George Orwell's 1984 holds a special place in my heart as both one of the few books my dad and I really bonded over when I was a teenager, and as the first novel I successfully taught during my first year of teaching English.  Dystopian fiction is hot among the YA set right now, so it's an easier "sell" in the classroom than ever, but even before Hunger Games-mania took over, there was always something about 1984 that seemed to resonate both with me and then with my students.  Between Winston Smith's undeniable humanity (and undeniable dorkiness) and the casual brutality of Big Brother, the novel "clicks" with teenagers.

That said, the teens I teach these days were born during the later years of the Clinton administration.  Even their parents were (unfortunately) sometimes just kids themselves in 1984.  The futuristic telescreens and memory holes Orwell invented for his novel back in the 1940's seems dated to a modern technology-obsessed teenager, and I've always wondered just what Orwell would have made of the Internet.  With Gary Shteyngart's Super Sad True Love Story, we no longer have to wonder--we know.  And it's brilliant.

Like Winston Smith, Lenny Abramov is a throwback to an earlier time--a man who floats along the current of society's expectations not because they particularly appeal to him, but because to do otherwise would be dangerous.  Lenny's story opens with his departure from a yearlong sojurn in Italy, where he ostensibly lived in order to promote his anti-aging company's products to the "HNWI" (High Net Worth Individual) Europeans.  Capitalism is king in America, which is a shame because, as Lenny arrives back home in New York, America is crumbling.  Unemployment and poverty are high, tent cities are beginning to spring up in Central Park, and the American government has gone begging at the feet of the Chinese National Bank for a bailout.  Sounds...familiar, yes?

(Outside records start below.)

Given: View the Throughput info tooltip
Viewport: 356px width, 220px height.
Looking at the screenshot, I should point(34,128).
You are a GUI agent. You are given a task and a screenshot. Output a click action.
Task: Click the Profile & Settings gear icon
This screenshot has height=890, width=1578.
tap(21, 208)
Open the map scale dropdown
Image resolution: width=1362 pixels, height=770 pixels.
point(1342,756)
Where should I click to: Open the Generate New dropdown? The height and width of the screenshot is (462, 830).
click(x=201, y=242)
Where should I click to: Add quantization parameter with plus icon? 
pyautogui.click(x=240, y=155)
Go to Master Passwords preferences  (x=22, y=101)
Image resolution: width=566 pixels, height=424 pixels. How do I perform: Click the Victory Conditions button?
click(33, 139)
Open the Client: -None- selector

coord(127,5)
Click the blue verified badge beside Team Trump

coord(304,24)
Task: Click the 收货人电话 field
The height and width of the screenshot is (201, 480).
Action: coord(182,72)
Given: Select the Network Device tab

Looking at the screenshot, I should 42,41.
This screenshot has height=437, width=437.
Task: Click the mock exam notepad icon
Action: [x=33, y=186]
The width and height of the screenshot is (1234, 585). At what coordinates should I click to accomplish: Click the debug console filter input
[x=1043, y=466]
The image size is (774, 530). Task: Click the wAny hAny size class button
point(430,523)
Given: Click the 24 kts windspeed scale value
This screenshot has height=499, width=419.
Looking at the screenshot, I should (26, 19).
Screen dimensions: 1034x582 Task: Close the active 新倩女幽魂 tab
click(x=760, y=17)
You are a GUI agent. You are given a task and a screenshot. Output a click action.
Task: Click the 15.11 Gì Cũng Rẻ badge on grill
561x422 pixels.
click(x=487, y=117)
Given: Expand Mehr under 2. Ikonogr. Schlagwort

One of the things that I found most engrossing about Super Sad True Love Story was how incredibly current it felt.  It came out only last year, so in some ways that's only to be expected, but between parallels to the Arab Spring and Occupy Wall Street movements which the novel predates, that sense that Shteyngart was writing about the here and now becomes even more eerie with every passing day's headlines.

In any case, the "love story" of the title comes into play when a girl Lenny met briefly in Rome (and immediately decided he loved, much as Julia describes her love for Winston in 1984) comes to live with him in New York rather than go home to her abusive father in New Jersey.  The two do actually fall in love in spite of their differences, and yet their story ends, as most do, unhappily.

The whole time I was reading, I kept wishing that I could teach the novel to my high school students.  Even just Sheytngart's commentary on the role of the Internet in our lives, with every character (save Lenny himself) more obsessed with the screens of their aparaats than with the real people around them, could generate some really self-reflective conversations among teenagers who act as if they'll die if they aren't allowed to text during class.  The amount of graphic (and to some extent gratuitous, in my opinion) sex precludes me from being able to share it with my students, though. 

To you, however, I can freely recommend that you go out this very day and find Super Sad True Love Story.  It's easily one of the top three books I've read in 2011, and one that I will doubtless re-read many times in the years to come.  Enjoy!